Running R Jobs on CHTC
To best understand the below information, users
should already have an understanding of:
Many CHTC users have R programs requiring R versions and
specialized packages that are not installed
on CHTC's high throughput system, which includes the CHTC Pool, the UW Grid
(flocking) and the Open Science Grid (GlideIn). In order to run R
jobs, you can build a version of R with the packages you want and use it
within your jobs.
This guide details the steps needed to:
- Build an R installation for use in your jobs
- Write a script that unpacks your R installation and
runs your R code
- Submit jobs
1. Building an R Installation
To run R jobs, you will first need to build a portable R installation
that will later go along with each of your R jobs.
A. Get the Source Code for the R Version You Want
Before running any commands on CHTC, use a browser to get the source code
for your desired version of R from CRAN.
(See the note below on supported versions.)
Under "Source Code for all Platforms", find the R-#.#.#.tar.gz file for your
desired version of R and download it to your computer before copying to the submit
To use R version 3.3.0 or higher, you will need to compile and run your jobs
on CHTC's new CentOS 7 servers. There is information in both our compiling
guide and on this page about accessing
CentOS 7 to compile and run jobs.
If you can use an earlier version of R (3.2.# or earlier), you will be able to
compile on our Scientific Linux 6 build server and run on both Scientific Linux
6 and CentOS 7, accessing the most capacity.
B. Create a Portable R Installation in an Interactive Job
Make sure you know which major packages are used in your code (anything loaded using the
library() command), before getting started.

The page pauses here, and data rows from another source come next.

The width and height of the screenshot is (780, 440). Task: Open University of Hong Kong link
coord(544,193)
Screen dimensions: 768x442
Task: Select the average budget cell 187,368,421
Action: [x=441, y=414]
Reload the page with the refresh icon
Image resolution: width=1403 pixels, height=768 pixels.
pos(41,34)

Because creating an R installation can be computationally intensive, it should not be
performed on the submit server. Instead, you will create your installation
on a CHTC build server by using an interactive job.
The interactive job is essentially a job without an executable;
you will be the one running the commands, instead (in this case, to install R).
Like a regular HTCondor job, once you finish your R installation on the build server,
the output files (your completed portable R installation) will be transferred back to
the submit server (so that you can use the R installation for later jobs).
Submit an Interactive Build Job
Instructions for submitting an interactive build job are
You'll need to do Step 2.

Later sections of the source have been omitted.